* Task item: Copy nothing from the entries below except the lines from the one containing "Given: Click the BRII-658" through the one containing "Task: Click the game controller sidebar icon", and copy those exactly.

* Source information:
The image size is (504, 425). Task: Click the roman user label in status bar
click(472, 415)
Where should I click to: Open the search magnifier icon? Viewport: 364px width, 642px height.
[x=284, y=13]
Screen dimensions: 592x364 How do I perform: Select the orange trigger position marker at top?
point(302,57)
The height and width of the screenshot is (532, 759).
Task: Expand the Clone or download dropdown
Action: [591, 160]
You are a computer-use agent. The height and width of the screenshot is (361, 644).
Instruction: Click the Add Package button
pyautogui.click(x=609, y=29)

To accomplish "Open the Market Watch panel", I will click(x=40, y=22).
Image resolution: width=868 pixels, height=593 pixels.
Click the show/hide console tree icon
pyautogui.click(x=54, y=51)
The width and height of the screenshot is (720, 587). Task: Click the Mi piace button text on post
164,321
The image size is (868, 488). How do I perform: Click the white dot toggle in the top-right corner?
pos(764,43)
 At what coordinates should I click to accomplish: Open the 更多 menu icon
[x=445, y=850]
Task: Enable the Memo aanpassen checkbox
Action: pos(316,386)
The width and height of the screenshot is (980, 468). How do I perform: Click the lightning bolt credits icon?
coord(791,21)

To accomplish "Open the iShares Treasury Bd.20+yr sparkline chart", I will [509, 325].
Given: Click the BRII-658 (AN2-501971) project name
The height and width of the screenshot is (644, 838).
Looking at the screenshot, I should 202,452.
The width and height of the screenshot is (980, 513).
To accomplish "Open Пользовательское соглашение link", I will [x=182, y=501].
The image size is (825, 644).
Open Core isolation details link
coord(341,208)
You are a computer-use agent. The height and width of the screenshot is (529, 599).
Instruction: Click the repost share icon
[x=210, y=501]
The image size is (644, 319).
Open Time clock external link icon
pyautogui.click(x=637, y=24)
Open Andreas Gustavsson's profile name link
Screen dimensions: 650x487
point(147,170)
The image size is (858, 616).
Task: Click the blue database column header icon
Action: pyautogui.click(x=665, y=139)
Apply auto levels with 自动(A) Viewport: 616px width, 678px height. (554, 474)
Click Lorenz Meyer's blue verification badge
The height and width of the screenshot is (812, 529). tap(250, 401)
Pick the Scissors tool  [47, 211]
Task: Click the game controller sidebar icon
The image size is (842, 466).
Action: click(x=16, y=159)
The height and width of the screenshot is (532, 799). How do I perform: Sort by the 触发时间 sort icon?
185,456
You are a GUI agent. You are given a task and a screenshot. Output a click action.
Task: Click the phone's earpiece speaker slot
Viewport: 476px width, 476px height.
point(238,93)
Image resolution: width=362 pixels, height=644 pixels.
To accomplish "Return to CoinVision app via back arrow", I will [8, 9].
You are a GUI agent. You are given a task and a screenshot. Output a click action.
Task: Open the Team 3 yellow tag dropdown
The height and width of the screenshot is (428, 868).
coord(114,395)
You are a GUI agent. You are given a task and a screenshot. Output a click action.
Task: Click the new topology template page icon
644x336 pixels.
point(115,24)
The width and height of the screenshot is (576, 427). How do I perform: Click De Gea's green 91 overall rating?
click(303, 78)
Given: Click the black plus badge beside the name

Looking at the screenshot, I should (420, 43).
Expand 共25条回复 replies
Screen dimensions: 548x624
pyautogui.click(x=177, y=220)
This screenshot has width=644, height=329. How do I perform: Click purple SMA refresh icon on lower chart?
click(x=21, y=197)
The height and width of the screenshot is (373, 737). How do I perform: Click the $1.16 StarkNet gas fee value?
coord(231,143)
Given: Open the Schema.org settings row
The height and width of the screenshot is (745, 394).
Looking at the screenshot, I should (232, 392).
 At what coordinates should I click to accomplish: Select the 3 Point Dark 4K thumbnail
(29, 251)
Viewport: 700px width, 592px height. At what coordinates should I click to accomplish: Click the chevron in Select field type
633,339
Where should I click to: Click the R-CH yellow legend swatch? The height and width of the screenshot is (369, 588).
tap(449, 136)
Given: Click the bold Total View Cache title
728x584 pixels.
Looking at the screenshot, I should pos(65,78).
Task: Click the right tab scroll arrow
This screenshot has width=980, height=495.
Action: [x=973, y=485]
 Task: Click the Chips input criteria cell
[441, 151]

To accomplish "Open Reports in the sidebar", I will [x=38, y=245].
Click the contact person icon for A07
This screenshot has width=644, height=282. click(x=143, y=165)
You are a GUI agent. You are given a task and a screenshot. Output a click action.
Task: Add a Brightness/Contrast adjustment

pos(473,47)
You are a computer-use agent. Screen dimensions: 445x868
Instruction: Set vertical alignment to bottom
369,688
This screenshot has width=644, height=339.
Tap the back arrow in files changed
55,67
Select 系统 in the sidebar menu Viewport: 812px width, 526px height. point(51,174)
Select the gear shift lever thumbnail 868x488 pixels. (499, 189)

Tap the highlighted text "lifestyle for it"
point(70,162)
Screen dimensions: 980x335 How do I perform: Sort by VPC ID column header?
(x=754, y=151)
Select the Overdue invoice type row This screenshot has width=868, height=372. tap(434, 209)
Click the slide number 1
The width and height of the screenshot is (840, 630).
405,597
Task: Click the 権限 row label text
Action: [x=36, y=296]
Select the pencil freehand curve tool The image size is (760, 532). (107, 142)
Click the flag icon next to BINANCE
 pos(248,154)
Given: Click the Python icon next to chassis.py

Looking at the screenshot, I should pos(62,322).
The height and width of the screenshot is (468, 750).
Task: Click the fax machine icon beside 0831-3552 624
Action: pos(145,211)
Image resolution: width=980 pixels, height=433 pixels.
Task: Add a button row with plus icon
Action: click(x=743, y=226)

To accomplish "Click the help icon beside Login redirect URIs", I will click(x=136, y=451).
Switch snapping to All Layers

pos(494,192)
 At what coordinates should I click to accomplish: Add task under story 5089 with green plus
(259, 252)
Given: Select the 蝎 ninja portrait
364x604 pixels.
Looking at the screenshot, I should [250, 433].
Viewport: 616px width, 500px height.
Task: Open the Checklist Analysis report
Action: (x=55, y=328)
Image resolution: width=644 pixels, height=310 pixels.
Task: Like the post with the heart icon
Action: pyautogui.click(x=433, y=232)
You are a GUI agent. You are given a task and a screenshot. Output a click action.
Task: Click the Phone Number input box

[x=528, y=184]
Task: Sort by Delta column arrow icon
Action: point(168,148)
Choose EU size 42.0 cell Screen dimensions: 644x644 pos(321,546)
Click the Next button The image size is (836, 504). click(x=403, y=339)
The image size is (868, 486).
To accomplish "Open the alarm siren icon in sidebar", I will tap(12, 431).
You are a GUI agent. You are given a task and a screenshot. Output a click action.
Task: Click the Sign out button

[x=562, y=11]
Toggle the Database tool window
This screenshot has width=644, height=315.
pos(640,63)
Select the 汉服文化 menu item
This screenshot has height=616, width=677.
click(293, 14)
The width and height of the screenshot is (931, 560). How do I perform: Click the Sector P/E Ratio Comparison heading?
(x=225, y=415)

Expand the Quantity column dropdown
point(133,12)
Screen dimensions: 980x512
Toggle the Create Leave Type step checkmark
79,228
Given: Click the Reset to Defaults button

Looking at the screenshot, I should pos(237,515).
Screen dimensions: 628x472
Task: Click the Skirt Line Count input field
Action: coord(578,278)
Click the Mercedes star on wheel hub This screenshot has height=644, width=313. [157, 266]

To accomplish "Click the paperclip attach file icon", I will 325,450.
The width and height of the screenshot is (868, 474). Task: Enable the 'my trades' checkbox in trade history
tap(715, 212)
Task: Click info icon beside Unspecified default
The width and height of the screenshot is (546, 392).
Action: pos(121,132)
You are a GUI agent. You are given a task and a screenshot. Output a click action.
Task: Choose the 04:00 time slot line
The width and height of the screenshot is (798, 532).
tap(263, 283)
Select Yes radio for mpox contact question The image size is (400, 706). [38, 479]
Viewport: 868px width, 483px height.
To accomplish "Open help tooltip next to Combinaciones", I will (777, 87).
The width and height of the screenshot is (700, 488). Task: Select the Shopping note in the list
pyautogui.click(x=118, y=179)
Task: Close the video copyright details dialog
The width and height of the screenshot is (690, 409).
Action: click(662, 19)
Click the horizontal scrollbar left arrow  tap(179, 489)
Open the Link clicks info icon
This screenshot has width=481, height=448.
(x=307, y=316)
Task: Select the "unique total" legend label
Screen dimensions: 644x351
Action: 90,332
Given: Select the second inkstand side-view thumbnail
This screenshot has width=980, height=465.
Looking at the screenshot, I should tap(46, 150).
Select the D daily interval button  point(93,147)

* Response to the exercise:
Given: Click the BRII-658 (AN2-501971) project name
The height and width of the screenshot is (644, 838).
Looking at the screenshot, I should 202,452.
The width and height of the screenshot is (980, 513).
To accomplish "Open Пользовательское соглашение link", I will [x=182, y=501].
The image size is (825, 644).
Open Core isolation details link
coord(341,208)
You are a computer-use agent. The height and width of the screenshot is (529, 599).
Instruction: Click the repost share icon
[x=210, y=501]
The image size is (644, 319).
Open Time clock external link icon
pyautogui.click(x=637, y=24)
Open Andreas Gustavsson's profile name link
Screen dimensions: 650x487
point(147,170)
The image size is (858, 616).
Task: Click the blue database column header icon
Action: pyautogui.click(x=665, y=139)
Apply auto levels with 自动(A) Viewport: 616px width, 678px height. (554, 474)
Click Lorenz Meyer's blue verification badge
The height and width of the screenshot is (812, 529). tap(250, 401)
Pick the Scissors tool  [47, 211]
Task: Click the game controller sidebar icon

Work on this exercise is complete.